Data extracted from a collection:
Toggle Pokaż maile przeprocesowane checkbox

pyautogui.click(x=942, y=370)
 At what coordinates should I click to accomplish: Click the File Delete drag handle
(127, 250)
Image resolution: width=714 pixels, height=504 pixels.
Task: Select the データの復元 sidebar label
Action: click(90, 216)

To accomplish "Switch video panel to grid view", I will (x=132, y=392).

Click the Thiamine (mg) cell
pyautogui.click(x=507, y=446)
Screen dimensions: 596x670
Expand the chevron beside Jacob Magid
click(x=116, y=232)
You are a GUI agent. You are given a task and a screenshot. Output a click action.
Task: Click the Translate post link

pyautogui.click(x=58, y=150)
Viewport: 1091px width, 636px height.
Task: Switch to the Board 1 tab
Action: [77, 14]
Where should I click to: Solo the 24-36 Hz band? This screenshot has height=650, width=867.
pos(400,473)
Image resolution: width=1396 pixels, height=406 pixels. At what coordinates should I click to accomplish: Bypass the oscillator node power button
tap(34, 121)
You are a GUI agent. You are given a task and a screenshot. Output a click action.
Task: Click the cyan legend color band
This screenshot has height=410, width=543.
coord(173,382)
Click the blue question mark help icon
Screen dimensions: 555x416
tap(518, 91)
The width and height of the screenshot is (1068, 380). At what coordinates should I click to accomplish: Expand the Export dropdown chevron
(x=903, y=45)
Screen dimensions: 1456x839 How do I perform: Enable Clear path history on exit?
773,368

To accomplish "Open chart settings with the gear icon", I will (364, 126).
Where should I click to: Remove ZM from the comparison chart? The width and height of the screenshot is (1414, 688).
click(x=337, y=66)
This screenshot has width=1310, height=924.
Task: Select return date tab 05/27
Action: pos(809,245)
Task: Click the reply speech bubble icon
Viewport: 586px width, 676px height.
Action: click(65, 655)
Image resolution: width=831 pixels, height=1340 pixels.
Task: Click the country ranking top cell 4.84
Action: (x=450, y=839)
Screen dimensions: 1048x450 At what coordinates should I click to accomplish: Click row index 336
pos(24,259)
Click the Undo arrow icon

**Problem description:**
Could you restate every record word for word?

**Output of the exercise:**
Toggle Pokaż maile przeprocesowane checkbox

pyautogui.click(x=942, y=370)
 At what coordinates should I click to accomplish: Click the File Delete drag handle
(127, 250)
Image resolution: width=714 pixels, height=504 pixels.
Task: Select the データの復元 sidebar label
Action: click(90, 216)

To accomplish "Switch video panel to grid view", I will (x=132, y=392).

Click the Thiamine (mg) cell
pyautogui.click(x=507, y=446)
Screen dimensions: 596x670
Expand the chevron beside Jacob Magid
click(x=116, y=232)
You are a GUI agent. You are given a task and a screenshot. Output a click action.
Task: Click the Translate post link

pyautogui.click(x=58, y=150)
Viewport: 1091px width, 636px height.
Task: Switch to the Board 1 tab
Action: [77, 14]
Where should I click to: Solo the 24-36 Hz band? This screenshot has height=650, width=867.
pos(400,473)
Image resolution: width=1396 pixels, height=406 pixels. At what coordinates should I click to accomplish: Bypass the oscillator node power button
tap(34, 121)
You are a GUI agent. You are given a task and a screenshot. Output a click action.
Task: Click the cyan legend color band
This screenshot has height=410, width=543.
coord(173,382)
Click the blue question mark help icon
Screen dimensions: 555x416
tap(518, 91)
The width and height of the screenshot is (1068, 380). At what coordinates should I click to accomplish: Expand the Export dropdown chevron
(x=903, y=45)
Screen dimensions: 1456x839 How do I perform: Enable Clear path history on exit?
773,368

To accomplish "Open chart settings with the gear icon", I will (364, 126).
Where should I click to: Remove ZM from the comparison chart? The width and height of the screenshot is (1414, 688).
click(x=337, y=66)
This screenshot has width=1310, height=924.
Task: Select return date tab 05/27
Action: pos(809,245)
Task: Click the reply speech bubble icon
Viewport: 586px width, 676px height.
Action: click(65, 655)
Image resolution: width=831 pixels, height=1340 pixels.
Task: Click the country ranking top cell 4.84
Action: (x=450, y=839)
Screen dimensions: 1048x450 At what coordinates should I click to accomplish: Click row index 336
pos(24,259)
Click the Undo arrow icon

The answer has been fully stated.